# Activity list
**A.** In the text on tax savings, print the passage between "Opportunities for tax" and "lower income spouse.", inclusive.
**B.** Name the deductions that the text on tax savings lists under the heading about claiming all relevant deductions.
**C.** According to the text on tax savings, how long can charitable donations be carried forward?

# Page excerpt
################

Opportunities for tax savings.
Claim all relevant deductions on your tax return
Investing time and effort as you prepare your personal tax returns can result in substantial tax savings. The following tips should assist you in identifying potential opportunities to reduce taxes and protect your family’s wealth. Since tax filing can be complex and ever changing, we recommend that you speak to your personal tax advisor prior to filing your return.
- Pension Income Splitting – allows a higher income spouse to allocate up to one half of their pension income to their lower income spouse.
- Carrying Charges and Interest Paid - provided these expenses are for non-registered investments and are not considered commissions, they may be deductible. Commissions may be deducted in calculating your taxable capital gains/losses.
- Child Care Expenses – claimable by the lower income parent who works or attends school, subject to certain limitations.
- Moving Expenses – you may be able to claim moving expenses where you moved closer to your place of employment or school.
- Employment Expenses – you may claim certain expenses to earn employment income. And, where you earn commission income the deductions available to you are increased but may be limited to your commission income.
Consider deferring certain discretionary deductions
If you expect your marginal tax rate to increase in the future, you may want to consider waiting until a future year to claim certain deductions to maximize your tax savings.
- Capital Cost Allowance (CCA) – The amortized cost of a capital asset is discretionary and may be carried forward for future use indefinitely.
- RRSP Deductions - You may contribute to an RRSP and have the investment accumulate on a tax-deferred basis. However, if you are in a low tax bracket and expect to be in a higher bracket in the future, you may want to consider deducting the contribution in future years when you may benefit from larger tax savings.
Utilize tax credits
Non-refundable credits reduce your federal and provincial taxes. In addition to the credits highlighted below, some typical credits are: basic personal amount, age amount, spouse or common-law partner amounts, pension amount, CPP and EI contributions, Canada Employment, Public Transit and Children’s Fitness Amount. Note that these credits may be subject to reductions or restrictions.
- Credit Splitting - if you have insufficient income to utilize certain tax credits you may be able to transfer certain credits to your spouse.
- Charitable Donations – combine your family’s donations and claim on one return. Unlike other non-refundable tax credits, the charitable donation credit operates on a two-tier credit system. For the 2015 tax year, the first $200 provides a Federal credit of approximately 15% and 29% for amounts over $200, plus Provincial credits depending on the province of residence. As a further planning note, you do not have to claim all of this year’s donations on the current tax year. If you expect your taxable income to increase in the future, it may be beneficial to carry the donations forward to use within the next five years.

################

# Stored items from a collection

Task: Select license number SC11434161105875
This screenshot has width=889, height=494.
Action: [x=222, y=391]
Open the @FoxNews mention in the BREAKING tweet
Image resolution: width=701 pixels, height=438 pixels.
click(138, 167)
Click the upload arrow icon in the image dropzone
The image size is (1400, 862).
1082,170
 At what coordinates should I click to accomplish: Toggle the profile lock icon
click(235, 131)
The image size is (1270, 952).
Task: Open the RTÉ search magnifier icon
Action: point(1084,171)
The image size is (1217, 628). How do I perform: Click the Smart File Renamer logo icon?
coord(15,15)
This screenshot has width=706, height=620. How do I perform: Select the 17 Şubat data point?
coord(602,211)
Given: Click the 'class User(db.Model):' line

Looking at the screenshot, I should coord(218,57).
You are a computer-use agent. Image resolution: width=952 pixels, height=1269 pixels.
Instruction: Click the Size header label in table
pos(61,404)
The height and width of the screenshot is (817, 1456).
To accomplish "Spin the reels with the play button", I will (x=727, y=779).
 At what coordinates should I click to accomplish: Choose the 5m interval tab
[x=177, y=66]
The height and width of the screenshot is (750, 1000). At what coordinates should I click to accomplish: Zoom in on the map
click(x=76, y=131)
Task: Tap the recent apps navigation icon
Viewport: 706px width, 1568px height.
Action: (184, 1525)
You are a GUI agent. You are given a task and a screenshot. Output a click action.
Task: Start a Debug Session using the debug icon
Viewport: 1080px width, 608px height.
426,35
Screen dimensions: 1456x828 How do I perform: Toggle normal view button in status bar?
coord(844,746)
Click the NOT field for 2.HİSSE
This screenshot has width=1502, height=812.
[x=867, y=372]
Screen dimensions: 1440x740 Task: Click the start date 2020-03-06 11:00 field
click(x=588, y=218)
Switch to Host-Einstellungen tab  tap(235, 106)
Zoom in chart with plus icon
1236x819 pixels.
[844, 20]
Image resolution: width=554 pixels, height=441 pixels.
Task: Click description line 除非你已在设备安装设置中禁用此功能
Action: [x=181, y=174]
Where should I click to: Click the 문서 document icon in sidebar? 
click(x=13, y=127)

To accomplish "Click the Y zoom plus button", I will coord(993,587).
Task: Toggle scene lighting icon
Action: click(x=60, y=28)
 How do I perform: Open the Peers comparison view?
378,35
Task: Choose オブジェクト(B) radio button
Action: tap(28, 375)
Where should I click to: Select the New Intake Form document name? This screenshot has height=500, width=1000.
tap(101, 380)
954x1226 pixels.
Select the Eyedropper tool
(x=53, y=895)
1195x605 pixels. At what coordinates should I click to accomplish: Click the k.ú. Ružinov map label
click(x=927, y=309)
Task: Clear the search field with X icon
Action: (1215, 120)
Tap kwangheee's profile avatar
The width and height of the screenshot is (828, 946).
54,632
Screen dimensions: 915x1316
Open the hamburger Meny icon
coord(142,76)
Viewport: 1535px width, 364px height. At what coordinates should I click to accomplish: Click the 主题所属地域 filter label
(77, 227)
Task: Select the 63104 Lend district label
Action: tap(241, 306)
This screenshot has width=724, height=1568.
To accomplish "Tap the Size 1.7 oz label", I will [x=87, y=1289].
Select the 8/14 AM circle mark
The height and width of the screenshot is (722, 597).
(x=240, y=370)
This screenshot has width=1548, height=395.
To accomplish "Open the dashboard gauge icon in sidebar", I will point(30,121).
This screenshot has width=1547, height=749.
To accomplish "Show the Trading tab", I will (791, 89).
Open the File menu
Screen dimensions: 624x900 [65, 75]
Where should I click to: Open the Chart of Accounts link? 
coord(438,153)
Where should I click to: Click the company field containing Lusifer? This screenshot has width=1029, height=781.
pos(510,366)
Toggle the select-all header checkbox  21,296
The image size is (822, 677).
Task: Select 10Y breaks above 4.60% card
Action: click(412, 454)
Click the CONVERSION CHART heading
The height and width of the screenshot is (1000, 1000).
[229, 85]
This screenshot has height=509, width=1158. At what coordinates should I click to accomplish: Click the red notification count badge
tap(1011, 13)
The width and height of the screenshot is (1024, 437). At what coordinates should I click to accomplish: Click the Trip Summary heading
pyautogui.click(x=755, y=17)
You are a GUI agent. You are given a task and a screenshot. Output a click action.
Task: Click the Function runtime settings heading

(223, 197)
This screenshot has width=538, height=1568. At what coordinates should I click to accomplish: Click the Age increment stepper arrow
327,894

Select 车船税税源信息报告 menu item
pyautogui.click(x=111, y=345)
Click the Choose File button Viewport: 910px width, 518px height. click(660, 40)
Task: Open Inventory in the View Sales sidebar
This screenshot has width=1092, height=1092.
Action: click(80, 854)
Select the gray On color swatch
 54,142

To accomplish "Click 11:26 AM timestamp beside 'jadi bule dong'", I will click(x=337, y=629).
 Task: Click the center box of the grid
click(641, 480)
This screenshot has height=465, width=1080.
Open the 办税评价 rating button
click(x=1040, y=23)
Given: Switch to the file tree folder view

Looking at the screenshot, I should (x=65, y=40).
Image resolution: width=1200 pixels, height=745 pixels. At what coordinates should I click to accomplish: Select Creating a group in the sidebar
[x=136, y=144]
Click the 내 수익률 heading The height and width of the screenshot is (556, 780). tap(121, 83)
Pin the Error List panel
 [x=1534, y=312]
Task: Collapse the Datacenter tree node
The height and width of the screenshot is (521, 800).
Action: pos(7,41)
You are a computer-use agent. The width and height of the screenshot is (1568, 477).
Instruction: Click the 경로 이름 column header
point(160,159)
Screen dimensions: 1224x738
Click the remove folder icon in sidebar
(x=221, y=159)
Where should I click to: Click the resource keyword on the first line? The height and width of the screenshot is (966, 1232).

################

# Solutions for each task
**A.**
Opportunities for tax savings.
Claim all relevant deductions on your tax return
Investing time and effort as you prepare your personal tax returns can result in substantial tax savings. The following tips should assist you in identifying potential opportunities to reduce taxes and protect your family’s wealth. Since tax filing can be complex and ever changing, we recommend that you speak to your personal tax advisor prior to filing your return.
- Pension Income Splitting – allows a higher income spouse to allocate up to one half of their pension income to their lower income spouse.

**B.**
Pension Income Splitting
Carrying Charges and Interest Paid
Child Care Expenses
Moving Expenses
Employment Expenses

**C.** They can be carried forward for use within the next five years.